- Born: Lenin Billy Garcia Ciriaco July 14, 1987 (age 38) Santiago, Dominican Republic
- Other names: The Dominican Nightmare
- Height: 5 ft 9 in (1.75 m)
- Weight: 171 lb (78 kg; 12 st 3 lb)
- Division: Welterweight
- Reach: 72 in (183 cm)
- Style: Kickboxing, Submission Wrestling
- Fighting out of: Montreal, Quebec, Canada
- Team: Tristar Gym
- Years active: 2009-present

Mixed martial arts record
- Total: 23
- Wins: 15
- By knockout: 6
- By submission: 6
- By decision: 3
- Losses: 8
- By knockout: 4
- By decision: 4

Other information
- Mixed martial arts record from Sherdog

= Alex Garcia (fighter) =

Dominican Republic mixed martial artist

Alex Garcia (born July 14, 1987) is a Dominican mixed martial artist who formerly competed in the Welterweight division of the Ultimate Fighting Championship.

== Mixed martial arts career ==
Garcia made his professional debut in the summer of 2009 against Joel Vales at AFC 1. He won the fight via submission in the first round. Garcia would win his next five fights with finishes in all of them, with all of them but one finishing in the first round. Garcia experienced his first professional defeat at the hands of UFC vet Seth Baczynski by knockout at Ringside MMA 10, the fight was for the Interim Ringside Welterweight title. After the loss Garcia went on to win four more straight fights finishing three of the four wins in the first round.

=== Ultimate Fighting Championship ===
On October 8, 2013, it was announced that Garcia was signed with the UFC and was expected to make his debut in UFC Fight Night 33 against fellow newcomer Andreas Stahl. Stahl had to pull out with an injury. Garcia's new opponent for the event was former TUF Smashes cast member Ben Wall. Garcia won the fight via knockout just 43 seconds into the first round.

Garcia next faced Sean Spencer on March 15, 2014, at UFC 171. He won the back-and-forth fight via split decision.

Garcia was expected to face promotional newcomer Matt Dwyer on August 2, 2014, at UFC 176. However, Dwyer pulled out of the bout citing injury, and was replaced by Neil Magny. Subsequently, after UFC 176 was canceled, Magny/Garcia was rescheduled and eventually took place on August 23, 2014, at UFC Fight Night 49. He lost the fight by unanimous decision.
= = = =
Directive: Name every opponent the Alex Garcia profile says he actually fought, leaving out anyone who withdrew before a bout.

Word and item position data:
= = = =
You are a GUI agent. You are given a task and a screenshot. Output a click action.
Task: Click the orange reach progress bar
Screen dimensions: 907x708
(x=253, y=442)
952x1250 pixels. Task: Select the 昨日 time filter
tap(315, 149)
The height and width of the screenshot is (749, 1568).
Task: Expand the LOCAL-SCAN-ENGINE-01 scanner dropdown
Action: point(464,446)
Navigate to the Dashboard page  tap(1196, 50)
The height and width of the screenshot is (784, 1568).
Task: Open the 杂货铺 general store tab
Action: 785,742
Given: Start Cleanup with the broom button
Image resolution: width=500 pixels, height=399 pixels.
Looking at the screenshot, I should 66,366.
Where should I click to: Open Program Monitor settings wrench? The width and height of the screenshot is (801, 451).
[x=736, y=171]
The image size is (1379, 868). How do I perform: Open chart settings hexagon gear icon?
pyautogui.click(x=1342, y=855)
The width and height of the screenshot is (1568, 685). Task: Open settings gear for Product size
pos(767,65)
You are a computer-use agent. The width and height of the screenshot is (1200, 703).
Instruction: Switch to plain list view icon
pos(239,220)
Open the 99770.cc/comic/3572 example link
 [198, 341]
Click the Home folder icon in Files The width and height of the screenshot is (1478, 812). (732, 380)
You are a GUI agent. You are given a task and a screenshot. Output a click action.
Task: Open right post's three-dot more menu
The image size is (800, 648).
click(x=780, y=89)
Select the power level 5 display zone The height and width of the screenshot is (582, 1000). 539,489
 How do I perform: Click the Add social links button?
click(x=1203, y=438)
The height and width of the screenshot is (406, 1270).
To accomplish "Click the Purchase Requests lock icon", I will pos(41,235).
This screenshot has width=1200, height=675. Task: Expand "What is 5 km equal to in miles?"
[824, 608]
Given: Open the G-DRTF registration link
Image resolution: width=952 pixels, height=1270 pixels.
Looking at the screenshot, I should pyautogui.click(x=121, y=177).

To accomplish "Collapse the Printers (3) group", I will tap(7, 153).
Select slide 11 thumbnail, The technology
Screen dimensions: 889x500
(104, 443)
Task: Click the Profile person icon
= = = =
Reply to the exercise: Joel Vales, Seth Baczynski, Ben Wall, Sean Spencer, Neil Magny